Proxies, if any, are requested to be delivered to the company's office at Bioretec Oy, Yrittäjänkulma 5, FI-33710 Tampere, Finland or to the email address IR@bioretec.com before the end of the registration period.
Other instructions / information
A shareholder present at the General Meeting has the right to inquire about matters to be discussed at the meeting in accordance with Chapter 5, Section 25 of the Companies Act.
Bioretec Oy has a total of 14.111.858 shares on the date of publication of the notice of the meeting 18 March 2022. The company does not have any Bioretec shares in its’ possession. The possible changes in shareholding occuring after the meeting registration date do not affect into the right to partcipate into the meeting nor into voting rights of a shareholder.
Bioretec will not offer advance voting.
APPENDICES
- Proxy template
- BIORETEC OY'S OPTION PROGRAM 2020-1
Further enquiries:
Timo Lehtonen, CEO, tel. +358 50 433 8493
Johanna Salko, CFO, tel. +358 40 754 8172
Certified Adviser:
Nordic Certified Adviser AB, tel. +46 70 551 67 29
Information about Bioretec
Bioretec is a globally operating Finnish medical device company that continues to pioneer the application of bioresorbable orthopedic implants. The company has built unique competencies in the biological interface of active implants to enhance bone growth and accelerate fracture healing after orthopedic surgery. The products developed and manufactured by Bioretec are used worldwide in approximately 40 countries.

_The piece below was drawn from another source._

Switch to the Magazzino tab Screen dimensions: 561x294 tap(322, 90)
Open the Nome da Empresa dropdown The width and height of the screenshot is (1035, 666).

Bioretec intends to introduce a new generation of bioresorbable materials with enhanced strength for improved surgical outcome. The new RemeOs™ product line is based on a magnesium alloy and hybrid composite. The RemeOs™ implants are resorbed and replaced by bone, which eliminates the need for removal surgery while facilitating fracture healing. The combination has the potential to make titanium implants redundant and help clinics reach their Value-Based Healthcare targets while focusing on value for patients through efficient healthcare. With the U.S. and EU market authorization for the first RemeOs™ product expected in 2022, Bioretec is positioning itself to enter the addressable USD 7 billion global orthopedic trauma market and become a game changer in surgical possibilities. Better Healing – Better Life. www.bioretec.com.